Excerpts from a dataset

*-*-*

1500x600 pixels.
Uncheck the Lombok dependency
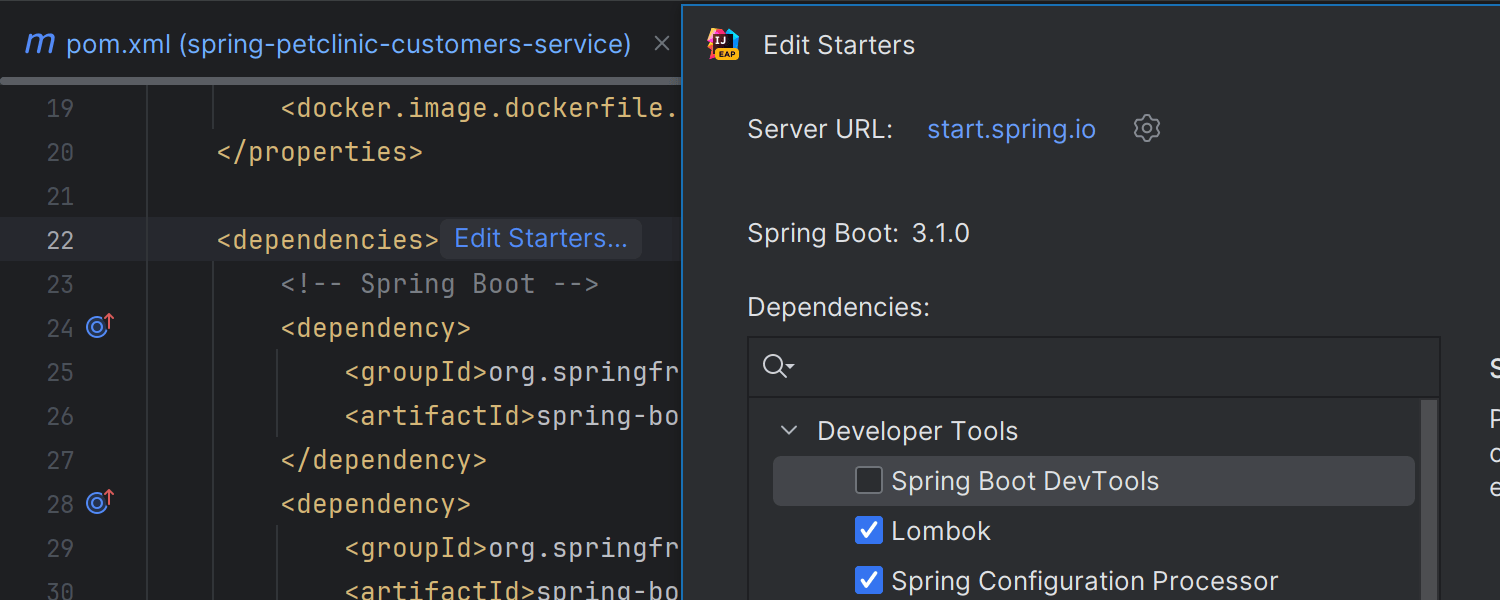coord(868,530)
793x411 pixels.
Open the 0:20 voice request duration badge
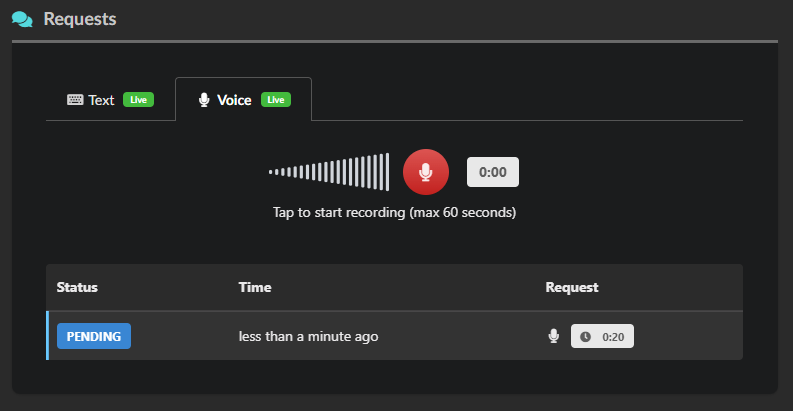coord(603,336)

*-*-*

> [Work request]:
Give back all entries exactly. No pictures belong in the copy.

> [Result]:
1500x600 pixels.
Uncheck the Lombok dependency
coord(868,530)
793x411 pixels.
Open the 0:20 voice request duration badge
coord(603,336)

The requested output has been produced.